**WHAT NEEDS TO BE DONE**
Show every line of the data below that includes the word "agent".

**EXERCISE MATERIALS**
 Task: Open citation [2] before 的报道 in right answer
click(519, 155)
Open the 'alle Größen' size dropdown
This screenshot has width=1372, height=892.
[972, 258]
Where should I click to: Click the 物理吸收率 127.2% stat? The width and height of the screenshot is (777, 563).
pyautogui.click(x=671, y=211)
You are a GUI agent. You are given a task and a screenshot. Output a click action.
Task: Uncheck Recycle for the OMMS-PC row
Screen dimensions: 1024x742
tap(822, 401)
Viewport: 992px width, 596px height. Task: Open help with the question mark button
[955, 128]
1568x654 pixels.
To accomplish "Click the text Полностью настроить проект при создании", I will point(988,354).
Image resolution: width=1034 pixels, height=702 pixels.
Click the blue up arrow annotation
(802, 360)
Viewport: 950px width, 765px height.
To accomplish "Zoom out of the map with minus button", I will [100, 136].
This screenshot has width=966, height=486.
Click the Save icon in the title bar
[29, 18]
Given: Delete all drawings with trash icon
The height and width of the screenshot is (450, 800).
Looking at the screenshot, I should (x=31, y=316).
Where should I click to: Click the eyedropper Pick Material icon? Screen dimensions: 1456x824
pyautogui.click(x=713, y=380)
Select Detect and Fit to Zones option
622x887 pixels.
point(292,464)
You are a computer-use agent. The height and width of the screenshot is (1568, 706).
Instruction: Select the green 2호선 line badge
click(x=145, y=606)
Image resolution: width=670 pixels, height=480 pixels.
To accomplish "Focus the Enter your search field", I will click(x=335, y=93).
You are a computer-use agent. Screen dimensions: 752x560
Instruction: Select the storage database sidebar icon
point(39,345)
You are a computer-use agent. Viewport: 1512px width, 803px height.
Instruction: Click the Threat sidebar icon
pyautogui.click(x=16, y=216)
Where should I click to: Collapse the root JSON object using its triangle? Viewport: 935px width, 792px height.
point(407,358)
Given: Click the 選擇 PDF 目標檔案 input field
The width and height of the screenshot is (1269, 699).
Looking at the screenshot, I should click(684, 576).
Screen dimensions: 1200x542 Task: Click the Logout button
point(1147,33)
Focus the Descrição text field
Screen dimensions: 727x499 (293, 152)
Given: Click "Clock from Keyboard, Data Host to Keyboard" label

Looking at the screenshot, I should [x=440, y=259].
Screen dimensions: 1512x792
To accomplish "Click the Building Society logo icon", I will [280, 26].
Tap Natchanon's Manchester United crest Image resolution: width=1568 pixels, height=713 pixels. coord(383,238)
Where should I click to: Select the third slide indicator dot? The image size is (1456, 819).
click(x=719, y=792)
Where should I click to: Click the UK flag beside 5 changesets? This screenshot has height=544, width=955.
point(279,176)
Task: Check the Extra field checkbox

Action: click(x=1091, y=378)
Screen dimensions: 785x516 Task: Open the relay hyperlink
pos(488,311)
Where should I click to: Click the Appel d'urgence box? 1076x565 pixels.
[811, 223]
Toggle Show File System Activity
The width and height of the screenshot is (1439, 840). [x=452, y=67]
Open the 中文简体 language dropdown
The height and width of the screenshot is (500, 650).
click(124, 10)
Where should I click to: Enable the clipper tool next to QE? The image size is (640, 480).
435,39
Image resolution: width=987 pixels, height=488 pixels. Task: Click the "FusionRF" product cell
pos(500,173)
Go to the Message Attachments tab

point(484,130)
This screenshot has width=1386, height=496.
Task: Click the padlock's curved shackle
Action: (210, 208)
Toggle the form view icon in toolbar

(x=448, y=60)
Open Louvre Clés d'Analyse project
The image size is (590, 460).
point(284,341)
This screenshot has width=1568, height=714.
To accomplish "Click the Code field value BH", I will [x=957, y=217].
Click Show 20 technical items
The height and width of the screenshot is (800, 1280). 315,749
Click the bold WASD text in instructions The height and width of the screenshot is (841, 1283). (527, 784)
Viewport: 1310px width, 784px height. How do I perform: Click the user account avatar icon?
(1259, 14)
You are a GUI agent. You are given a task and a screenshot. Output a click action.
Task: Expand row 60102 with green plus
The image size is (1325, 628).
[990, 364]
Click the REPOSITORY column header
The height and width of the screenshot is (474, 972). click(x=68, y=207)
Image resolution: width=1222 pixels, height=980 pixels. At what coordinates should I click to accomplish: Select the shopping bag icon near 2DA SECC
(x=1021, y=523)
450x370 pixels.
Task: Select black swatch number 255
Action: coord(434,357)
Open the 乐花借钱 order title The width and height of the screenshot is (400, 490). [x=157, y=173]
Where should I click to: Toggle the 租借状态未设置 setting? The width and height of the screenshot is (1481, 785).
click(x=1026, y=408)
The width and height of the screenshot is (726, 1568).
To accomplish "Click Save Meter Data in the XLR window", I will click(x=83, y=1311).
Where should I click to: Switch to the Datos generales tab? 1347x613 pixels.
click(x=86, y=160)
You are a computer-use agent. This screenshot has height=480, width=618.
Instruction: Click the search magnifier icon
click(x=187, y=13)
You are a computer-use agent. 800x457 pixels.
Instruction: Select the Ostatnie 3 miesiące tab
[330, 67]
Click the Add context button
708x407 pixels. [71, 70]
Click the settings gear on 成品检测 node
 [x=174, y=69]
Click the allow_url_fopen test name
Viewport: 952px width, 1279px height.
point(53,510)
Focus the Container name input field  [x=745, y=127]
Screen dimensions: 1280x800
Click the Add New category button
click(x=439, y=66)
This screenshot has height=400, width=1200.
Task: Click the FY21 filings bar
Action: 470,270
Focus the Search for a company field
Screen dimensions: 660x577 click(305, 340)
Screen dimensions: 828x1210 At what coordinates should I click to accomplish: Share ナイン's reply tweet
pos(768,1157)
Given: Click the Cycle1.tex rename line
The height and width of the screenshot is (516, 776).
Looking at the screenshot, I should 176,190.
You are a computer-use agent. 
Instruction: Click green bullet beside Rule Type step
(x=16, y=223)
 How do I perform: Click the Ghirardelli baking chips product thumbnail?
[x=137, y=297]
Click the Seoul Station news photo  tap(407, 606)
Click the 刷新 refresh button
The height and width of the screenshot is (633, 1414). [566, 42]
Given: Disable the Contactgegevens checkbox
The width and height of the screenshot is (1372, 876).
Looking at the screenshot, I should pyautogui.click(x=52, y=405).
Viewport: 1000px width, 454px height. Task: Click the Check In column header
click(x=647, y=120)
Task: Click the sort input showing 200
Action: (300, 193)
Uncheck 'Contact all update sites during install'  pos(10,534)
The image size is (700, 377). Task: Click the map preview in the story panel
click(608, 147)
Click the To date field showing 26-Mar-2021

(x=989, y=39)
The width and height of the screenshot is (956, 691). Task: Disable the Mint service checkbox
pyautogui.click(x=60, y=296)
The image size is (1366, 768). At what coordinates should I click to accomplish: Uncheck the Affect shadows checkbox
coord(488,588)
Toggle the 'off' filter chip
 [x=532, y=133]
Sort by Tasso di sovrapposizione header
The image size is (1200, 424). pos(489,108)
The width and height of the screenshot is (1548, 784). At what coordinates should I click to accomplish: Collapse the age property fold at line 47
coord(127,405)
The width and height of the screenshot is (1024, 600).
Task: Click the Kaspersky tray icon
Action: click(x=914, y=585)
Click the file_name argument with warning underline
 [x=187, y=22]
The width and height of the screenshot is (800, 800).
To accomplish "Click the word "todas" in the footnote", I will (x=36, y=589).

**RESPONSE BOX**
You are a GUI agent. You are given a task and a screenshot. Output a click action.
You are a computer-use agent. The height and width of the screenshot is (1568, 706).
You are a computer-use agent. Screen dimensions: 752x560
You are a computer-use agent. Viewport: 1512px width, 803px height.
You are a GUI agent. You are given a task and a screenshot. Output a click action.
You are a computer-use agent. This screenshot has height=480, width=618.
You are a computer-use agent. 800x457 pixels.
You are a computer-use agent. 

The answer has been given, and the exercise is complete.